PITTSBURGH (KDKA) — School districts and human services agencies are breathing a sigh of relief as 2015 ends.
The state Treasurer says the check is in the mail.
“By the middle of next week, schools, local governments, and a lot of the human services organizations that haven’t got their payments due to the impasse will start to see the money hit their accounts,” Treasury spokesman Scott Sloat told KDKA political editor Jon Delano on Thursday.
While Governor Wolf vetoed $7 billion from what he called a ‘pretend garbage’ budget approved by Republican lawmakers, Wolf did approve some funding for social services and schools — just in time.
“Several school districts are on the verge of closing their doors as you know and have done stories on before.

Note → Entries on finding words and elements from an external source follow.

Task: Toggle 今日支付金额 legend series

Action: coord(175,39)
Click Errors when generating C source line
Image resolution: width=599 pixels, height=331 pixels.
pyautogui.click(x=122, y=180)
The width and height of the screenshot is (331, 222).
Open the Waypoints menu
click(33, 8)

Other districts have used or depleted their reserves,” says Patrick Sable, who served as business manager for at least three schools districts and the Allegheny Intermediate Unit.
Treasury staff are working over the holiday weekend to get the $3.3 billion out quickly.

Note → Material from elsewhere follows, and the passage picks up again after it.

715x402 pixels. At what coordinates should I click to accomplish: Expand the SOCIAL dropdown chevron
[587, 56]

“We’ve received approximately 16,400 payment requests from the governor’s budget office,” says Sloat, “and so we’ve been able to work with them ahead of time to pre-audit those payments which will allow us to expedite the payment.”
Sable says districts are expecting “a large lump sum wire to each of the school districts so the money is transmitted as soon as they can possibly can to put it into their hands for utilization.”
Sources tell KDKA that Allegheny County’s Human Services Department expects close to $100 million that will be pumped out as quickly as possible to agencies that have gone unpaid for months.
For school districts, in particular, there is still a problem — no agreement yet by lawmakers and the governor on a basic education budget for the next six months.
“The House and Senate still have work to do with the governor on finalizing the budget,” notes Sable.
And if the stalemate continues, Sable says some districts could be in the same predicament by March.
“The funds that are being appropriated still are not sufficient to meet the needs of school districts and their operating needs,” adds Sable.